Task statement: In the listing below, start your output at the line with "You are a GUI" and end it after the line with "The image size is (1218, 684).", copying every line exactly.

Source data:

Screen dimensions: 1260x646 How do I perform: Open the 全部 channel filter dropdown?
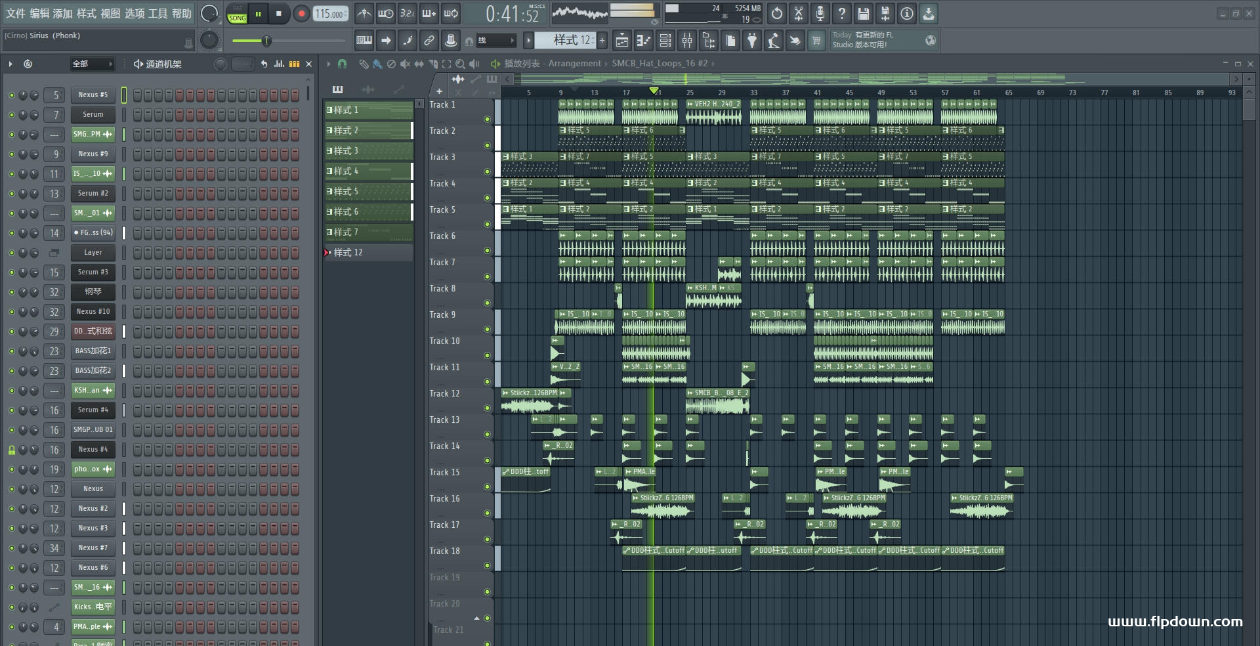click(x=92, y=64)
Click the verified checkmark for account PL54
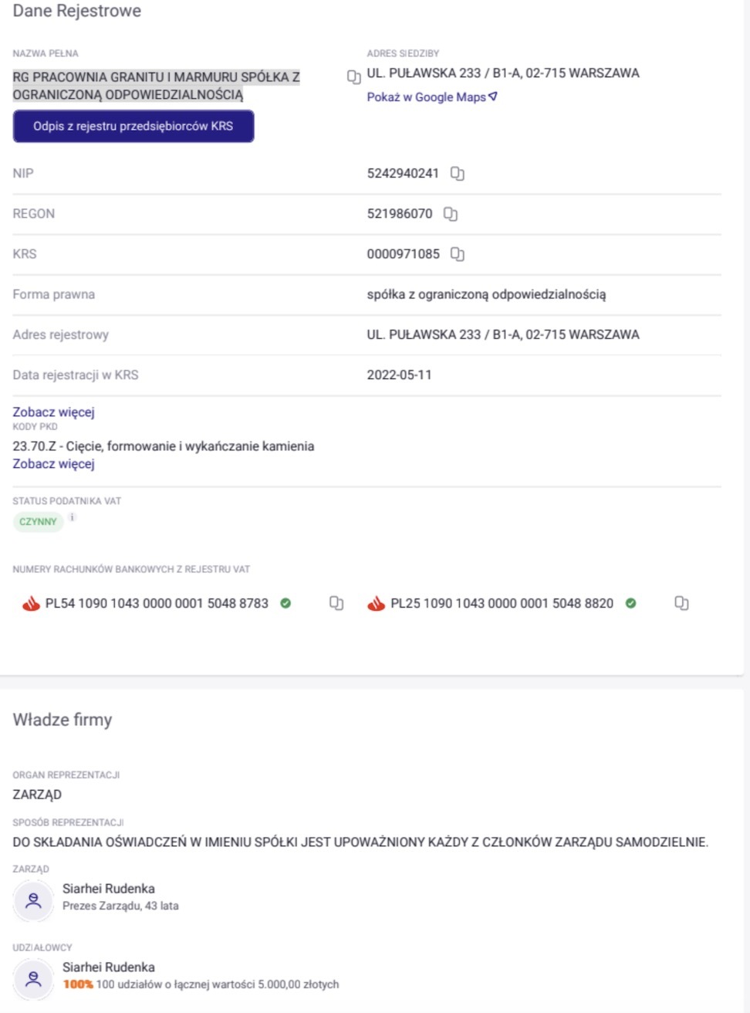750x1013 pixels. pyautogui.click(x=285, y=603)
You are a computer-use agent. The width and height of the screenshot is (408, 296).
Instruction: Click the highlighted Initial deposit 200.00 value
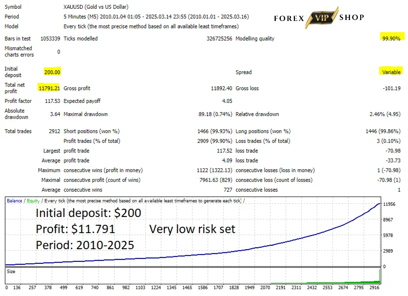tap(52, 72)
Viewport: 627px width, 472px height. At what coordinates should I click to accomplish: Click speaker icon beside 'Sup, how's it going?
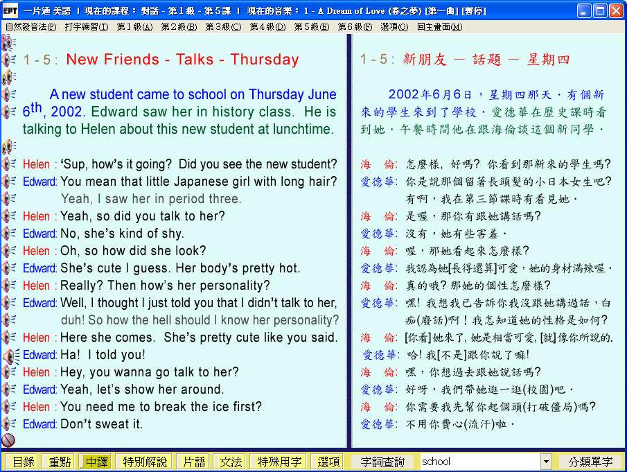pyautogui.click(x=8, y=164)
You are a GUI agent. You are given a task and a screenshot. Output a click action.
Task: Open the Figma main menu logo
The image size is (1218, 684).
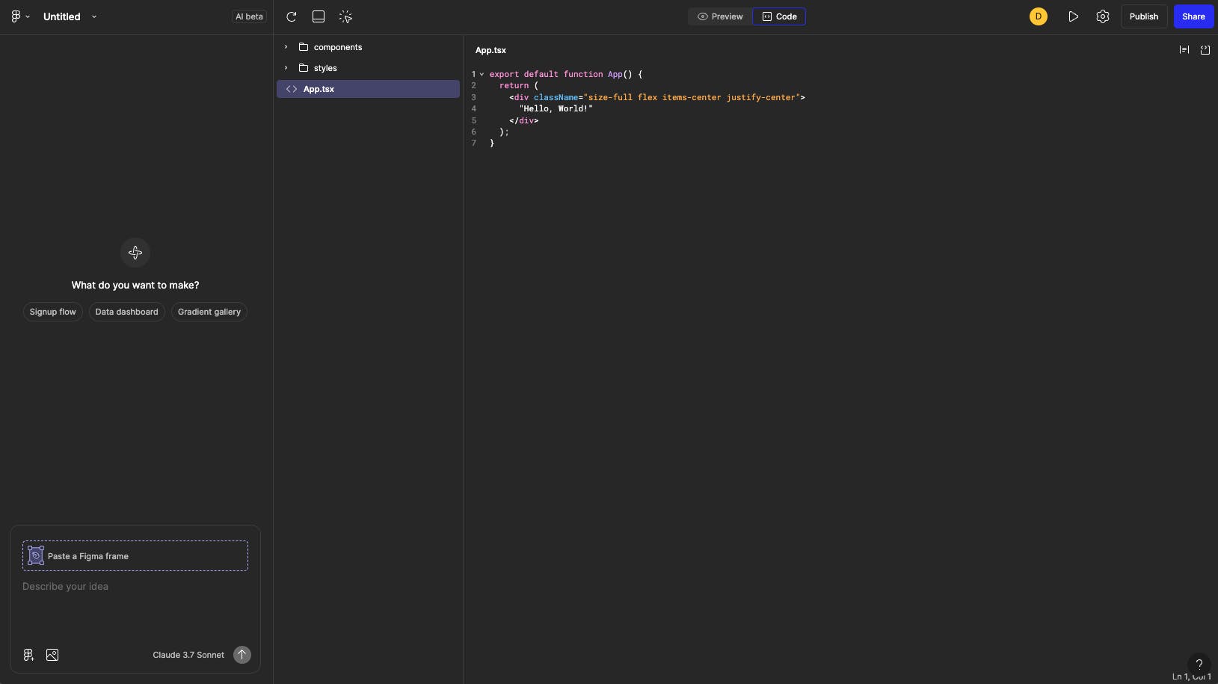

...

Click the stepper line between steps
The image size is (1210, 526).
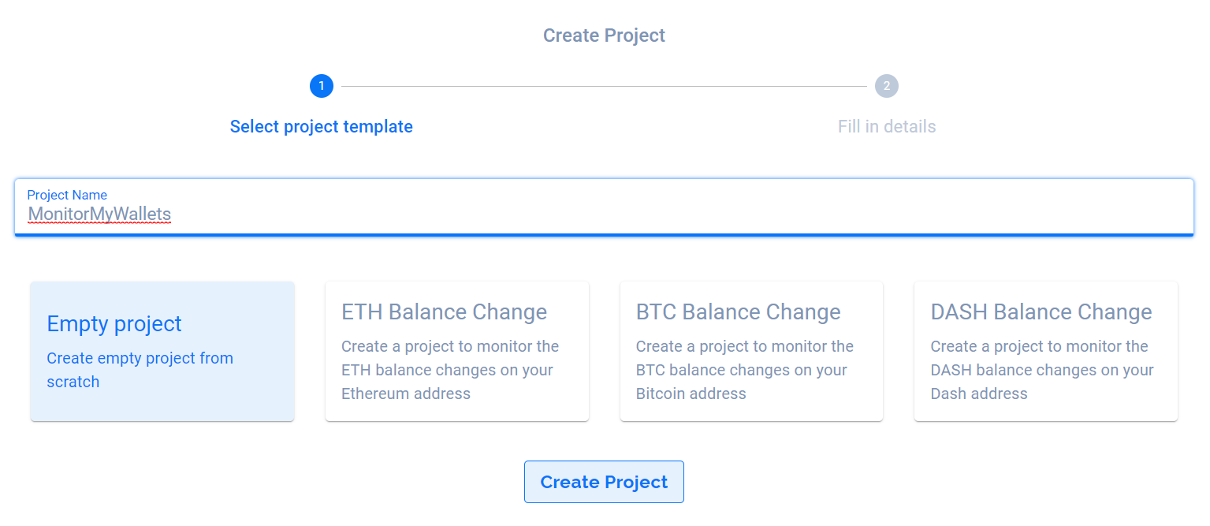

--

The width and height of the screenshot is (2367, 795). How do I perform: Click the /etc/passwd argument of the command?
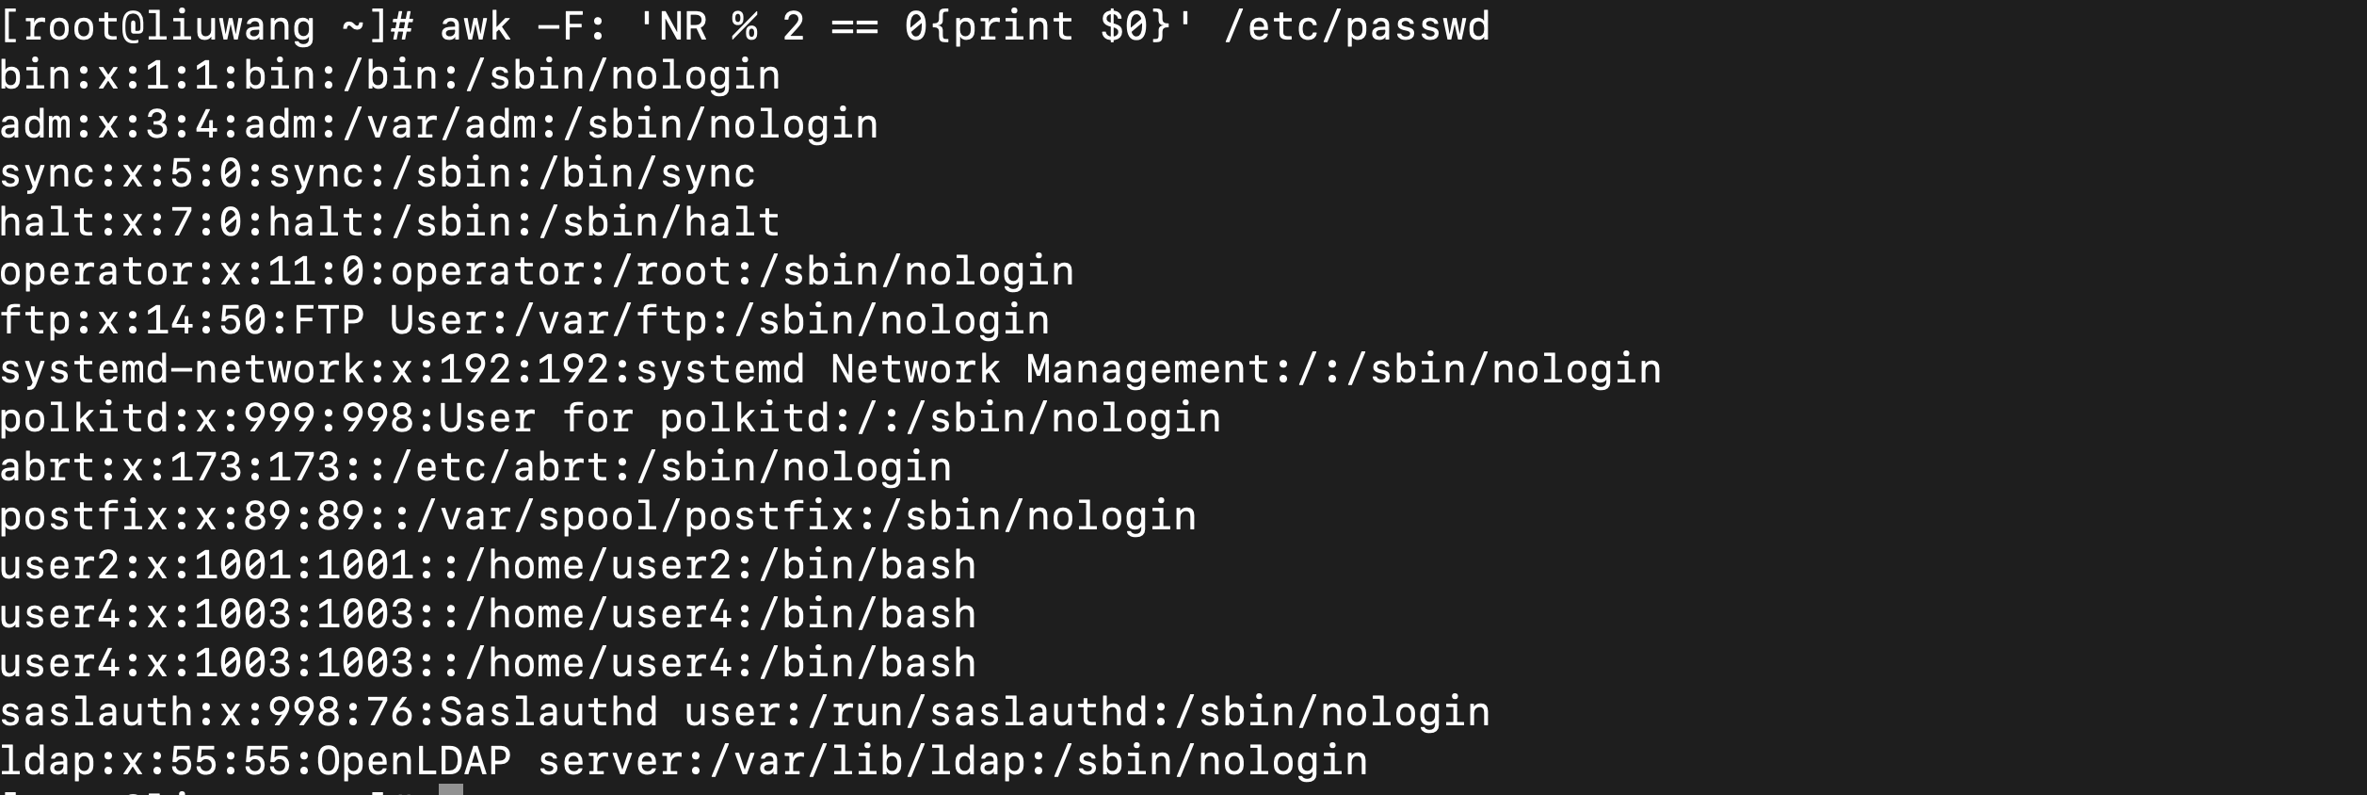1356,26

Solution to this problem:
You are a GUI agent. You are given a task and a screenshot. Output a click action.
Task: Open the Figma main menu logo
The image size is (1218, 684).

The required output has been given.